Aloha is a 2015 American romantic comedy film written, co-produced and directed by Cameron Crowe. The film stars Bradley Cooper as former US Air Force officer Brian Gilcrest, who returns to Hawaii after being rehired by a former boss to oversee the launch of a privatized weapons satellite in the skies over Hawaii. Emma Stone, Rachel McAdams, Bill Murray, John Krasinski, Danny McBride, and Alec Baldwin star in supporting roles.

Aloha was released on May 29, 2015, and was a box office bomb, grossing $26.2 million worldwide against a budget of $37 million. It received negative reviews from critics, who derided its screenplay and accused the film of whitewashing.

Plot 
Military contractor Brian Gilcrest returns to Hawaii on behalf of billionaire Carson Welch, who intends to develop local land into a space center. Following a celebrated military career that ended in shadowy deals in Afghanistan, the now disillusioned Gilcrest has to negotiate a deal with the Native Hawaiians and support Carson's launch of a privately funded satellite. His mission is complicated by his former girlfriend Tracy, now married with two children, and his idealistic Air Force liaison, Captain Allison Ng, whose wide-eyed fascination with space reminds him of his own childhood sense of wonder.

Gilcrest and Ng meet King Kanahele at his isolated community to negotiate a deal. They require his participation in a blessing ceremony that will allow Welch to build his center. Ng tries to engage Gilcrest in conversation about his life and work but is unable to break through. Meeting the king, Ng, who is one quarter Hawaiian, bonds with him and his companions, sharing their spiritual view of the land and sky. After prolonged negotiations, Gilcrest brokers a deal with the king in exchange for control over the territory of two whole mountains and free cell phone service for the area. The next night, Gilcrest and Ng have dinner at Tracy's, where they meet her husband Woody and their two children, Grace and Mitchell. At one point, Gilcrest and Tracy are alone in the kitchen, and she admits she loved him and had plans to make a life with him before he abandoned her thirteen years ago.
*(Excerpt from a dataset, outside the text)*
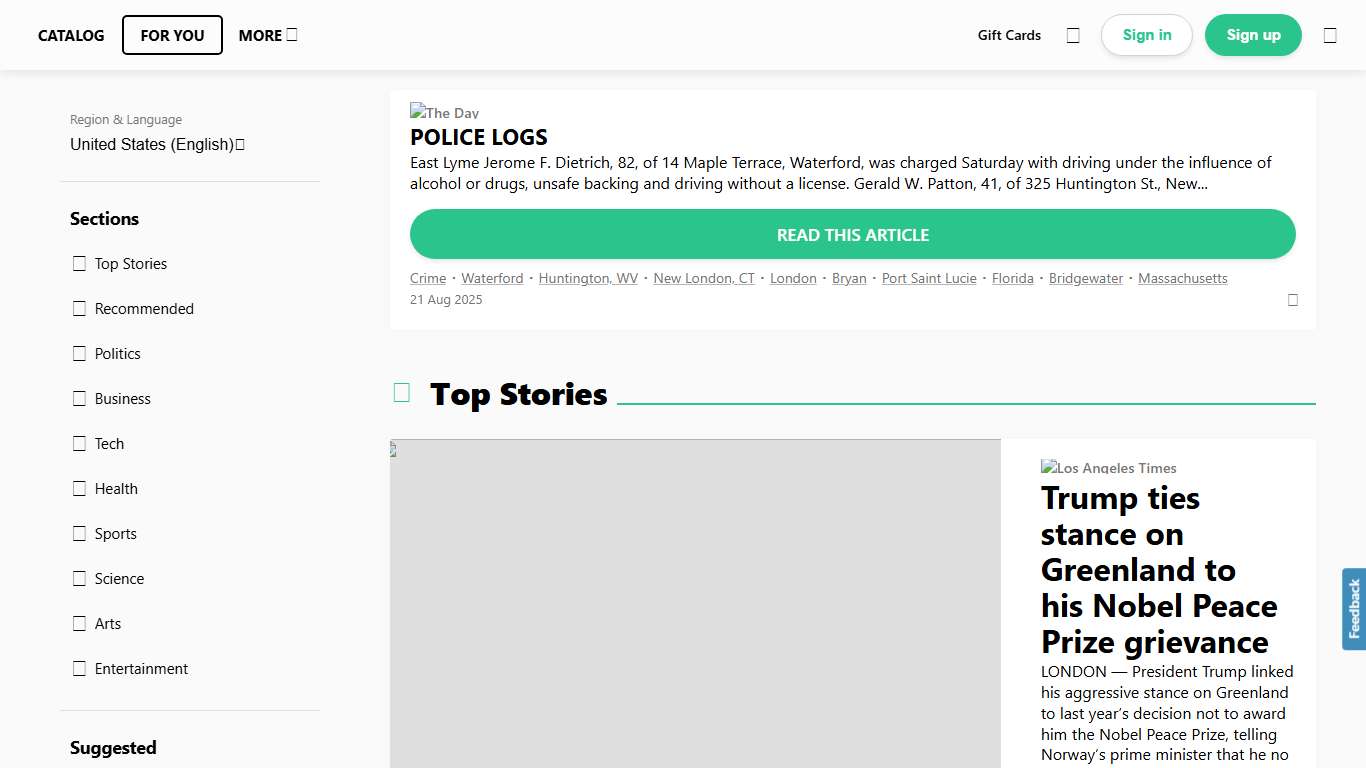Check the Top Stories checkbox in Sections

(80, 263)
The next evening, they attend Carson's Christmas party, where the commander of Pacific Air Forces General Dixon tells Gilcrest not to screw up their deal with the Hawaiians. One of the general's men hands Gilcrest a thumb drive containing top secret information for the upcoming satellite launch. During the party, Gilcrest becomes attracted to Ng, who is having fun dancing with Carson. Afterwards, Ng joins Gilcrest in his room while he recounts his experiences in Kabul, where he almost died. He tells her that this was the first night he was truly happy to be living, and the two have sex. The next day, Ng discovers that Carson's satellite will actually carry a nuclear payload. When she tries to resign, her colonel tells her it is a private operation run by Carson and that Gilcrest is aware of the details. Later she confronts Gilcrest in tears for lying to her and the Hawaiians.
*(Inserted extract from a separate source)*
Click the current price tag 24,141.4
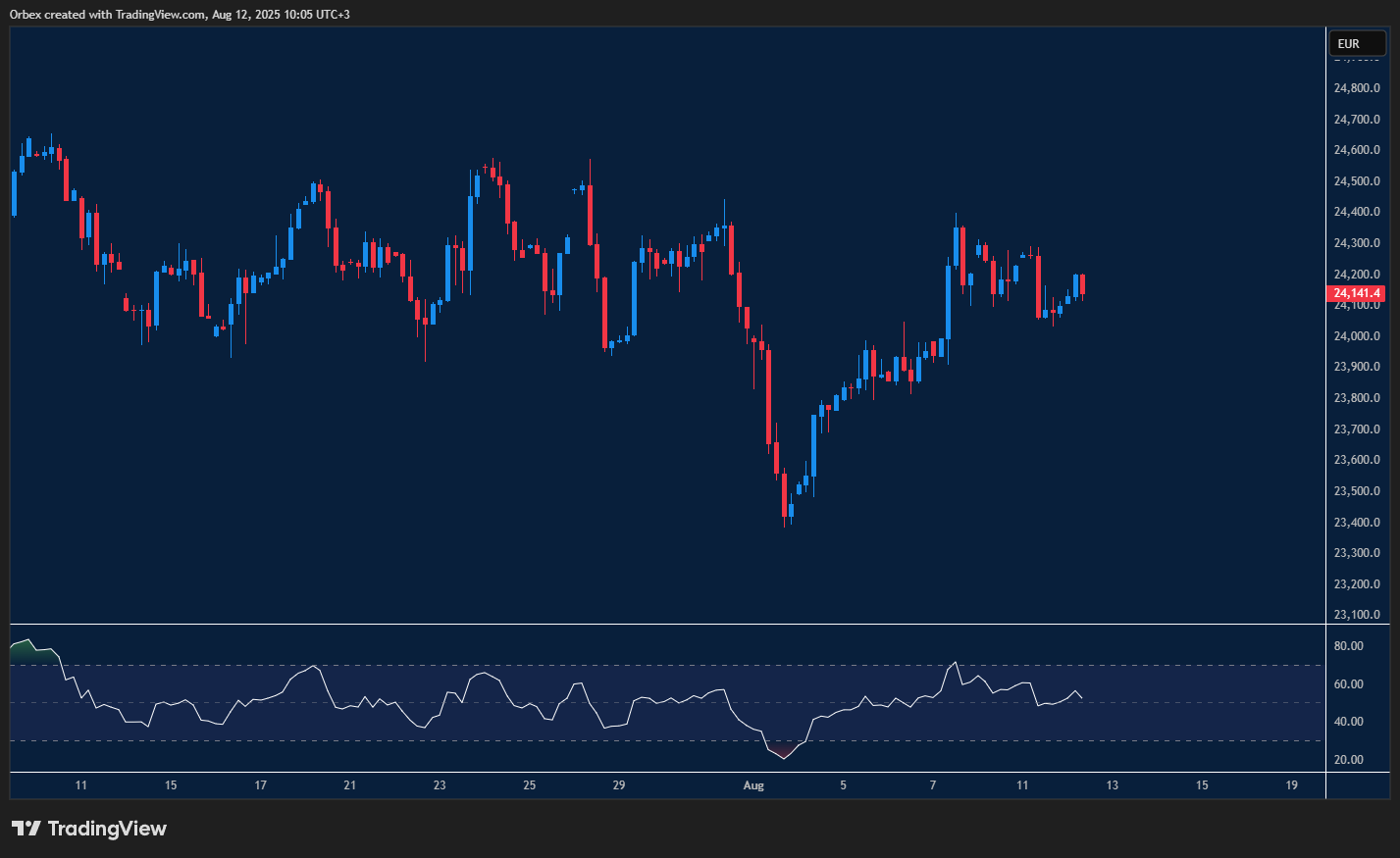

Meanwhile, Woody and Tracy confront each other about recent tensions in their marriage, which he believes were caused by Gilcrest's arrival. They agree to separate. The next morning, Tracy shows up at Gilcrest's hotel and reveals that Grace is his daughter. Later that day, after the successful blessing of the new pedestrian gate, Gilcrest learns that the Chinese are attempting to hack the satellite's code to prevent the impending launch. He rushes to the command center and undermines the hackers' efforts. As he watches the satellite enter geosynchronous orbit, he realizes what he's done and its impact on Ng, whom he has come to love. Quickly, he orders a massive sonic upload to be sent to space, and he and Ng hold hands as they watch the satellite explode. Believing Ng's continued association with him will ruin her promising career, he tells her they should not see each other again.

Carson, displeased with the destruction of his satellite, confronts Gilcrest, who tells him he cannot "buy the sky". General Dixon is also incensed by Gilcrest's actions, threatening to prosecute him.
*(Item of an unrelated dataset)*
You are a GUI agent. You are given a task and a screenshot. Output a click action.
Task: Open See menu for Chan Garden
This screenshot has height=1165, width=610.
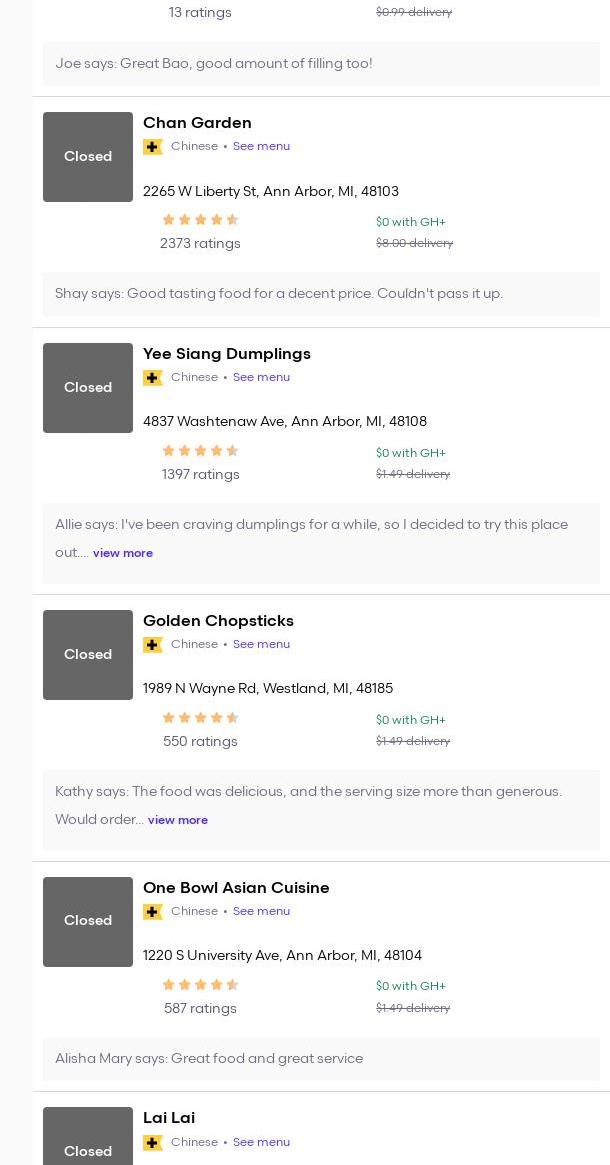pos(261,146)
Gilcrest returns to Tracy's, where she reads him a moving love letter from Woody. He tells her she belongs with her husband, and she encourages him to go after Ng. Woody comes home and sees Gilcrest in his house. Woody tells him he knows he is Grace's father. He asks Gilcrest if he slept with Tracy while he was gone. Gilcrest tells Woody he slept with Ng and not with Tracy. Woody goes into the living room where Tracy is cleaning up. She sees Woody and they run into each other's arms, then are joined by Grace and Mitchell. Gilcrest leaves while the happy family reunion continues.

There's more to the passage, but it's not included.